План свой Недогонов переписал в двух толстых тетрадках, показал его председателю колхоза. Тот полистал без особого, впрочем, интереса и, одобрительно крякнув, сказал:
— Действуй, Миша!
И Миша начал действовать. Он обошел добрый десяток областных организаций и ведомств, съездил к известному селекционеру-академику, депутату Верховного Совета. Депутат обещал обратиться в правительство, а для начала подготовил на основе плана статью в областную газету. Статья под названием «Не насиловать природу» была напечатана и наделала в Лебяжьей Косе много шуму.
Лесхоз во главе с Александрой Николаевной объявил Недогонова врагом прогресса и ретроградом, поклонником дедовской старины. На него стали жаловаться, пытались даже в суд подавать. Но и у Недогонова появились единомышленники.
Депутат сделал запрос в одно из министерств, и оттуда прислали в область письмо с просьбой рассмотреть вопрос о целесообразности создания в Лебяжьей Косе охотничьего хозяйства. После неоднократных разбирательств, обсуждений, комиссий, проверок на местах Недогонова вызвали в область, дали ему печать, открыли счет в банке, выделили мотоцикл с коляской и сказали:
— Ты утвержден директором Лебяжинского охотничьего хозяйства. Посмотрим, что там сделаешь. Спрашивать будем по всей строгости.
Так началась история Лебяжинского охотничьего хозяйства.
И еще одно событие произошло в тот год: Михаил Михайлович и Александра Николаевна поженились.
Долго тянулся низкорослый лес из дубняка, черноклена, кустарников. На дороге, несмотря на сухую погоду, попадались лужи, то и дело выскакивали зайцы. Я стал считать и насчитал около тридцати. Угли там и сям торчали из травы.
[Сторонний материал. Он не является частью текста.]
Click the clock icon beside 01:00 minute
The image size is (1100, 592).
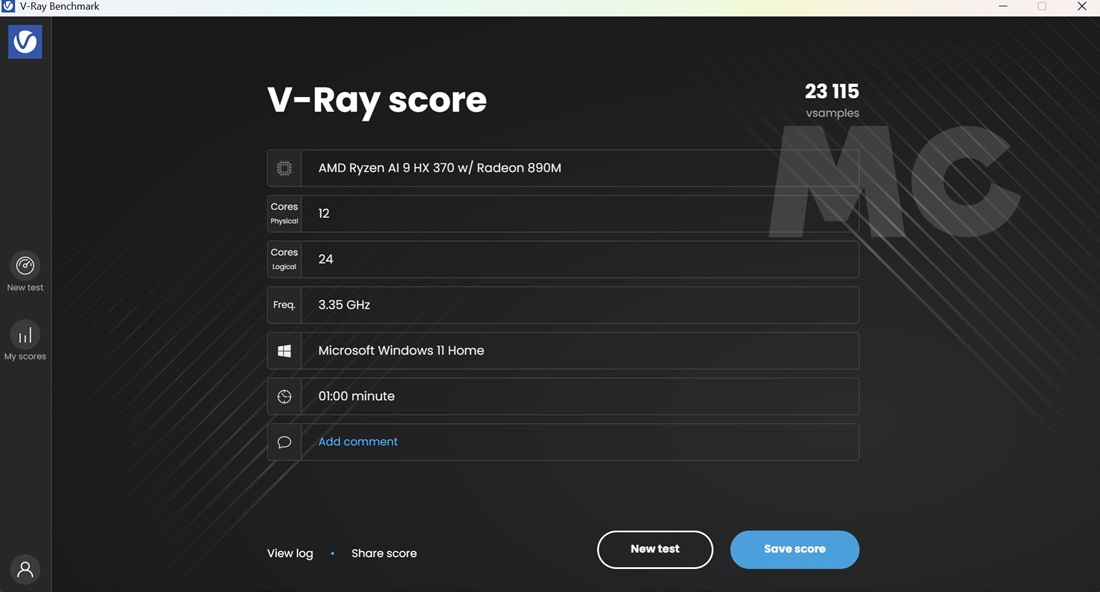coord(284,397)
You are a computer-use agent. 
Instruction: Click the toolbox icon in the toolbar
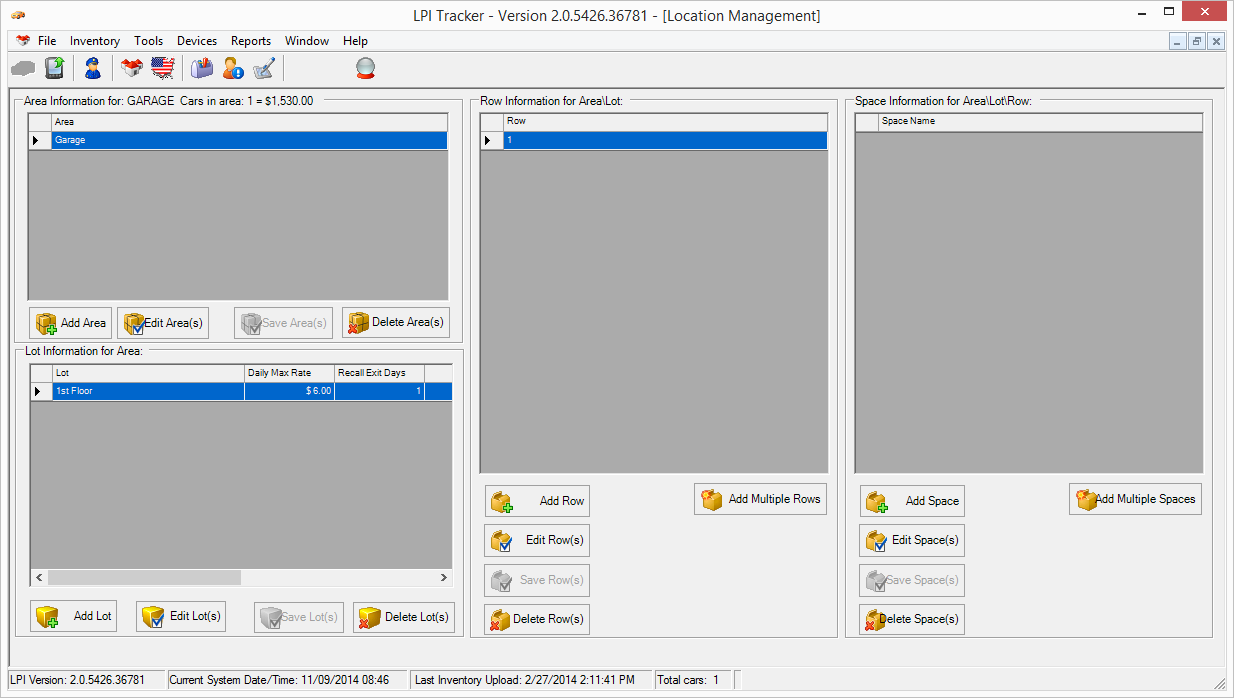click(x=201, y=68)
Зайцы смело перебегали дорогу, садились на задние лапки, с любопытством рассматривая гостей. Фазаны, крупные, красивые птицы, в оперении с металлическим отливом, почти не боялись машины.
На повороте, где открывалась большая, с высокой травой поляна, мы увидели, как степной орел когтил зайца. Он камнем упал в траву, и оттуда послышался отчаянный заячий крик. Орел несколько раз взмахнул широчайшими дугообразными крыльями и скрылся в траве. По пути в самой чащобе я увидел голубя-вяхиря, сизоворонку и молодых удодов.
Машина петляла по лесным узким дорогам, наверное, с полчаса и наконец выехала на ровное место — на берег реки. В этом месте река была довольно широкая, с желтеющими круговинами камыша по всему пологому берегу. На пригорке, на самом высоком месте, среди высокой приречной ольхи, приземистые и неприметные, разбросаны постройки: длинный флигель, крытый под черепицу, длинные узкие сараи, сеновал, омшаник, баз. По широкому двору там и сям стояли очесанные копны соломы, две арбы, пароконный плуг, повозка, разный сельскохозяйственный инвентарь. Чуть в стороне, метрах в ста, стоял финский домик — домик охотника.
— Тут и живет Фомин. Это его владенья, — почему-то загадочно улыбаясь, сказал шофер.
К нам подошла женщина в туго повязанном по самые глаза платке, в больших резиновых сапогах. Она даже не взглянула на нас, отомкнула домик и сказала шоферу:
— Постель я приготовила. А ужин, как отделаюсь, принесу.
Шофер уехал.
Начало темнеть. Я зашел в домик, поставил портфель и огляделся. Помещение напоминало комнату приезжих в райцентре. Чисто выбеленные стены, простые кровати, стол, несколько стульев, потрескавшаяся печка, самодельный умывальник в углу. Я посидел и вышел во двор. Между домиком и флигелем Фомина была неглубокая балка с редкими тополями, вербами и ольхой по самому дну. Оттуда я услышал какие-то странные, хлюпающие звуки и спустился посмотреть. Дно балки было широко огорожено металлической сеткой. Земля вся в норах, корни деревьев подрыты, между деревьями быстро перебегали небольшие черные зверьки. Нутрии. Их было, наверное, не меньше двух сотен — целая ферма.
— Гражданин! — услышал я за спиной голос. — Не пугайте животных, я им только корм раздала.
Передо мной стояла хозяйка с двумя пустыми ведрами на руке, в халате с засученными рукавами. От ее взгляда мне стало неловко, и я ушел.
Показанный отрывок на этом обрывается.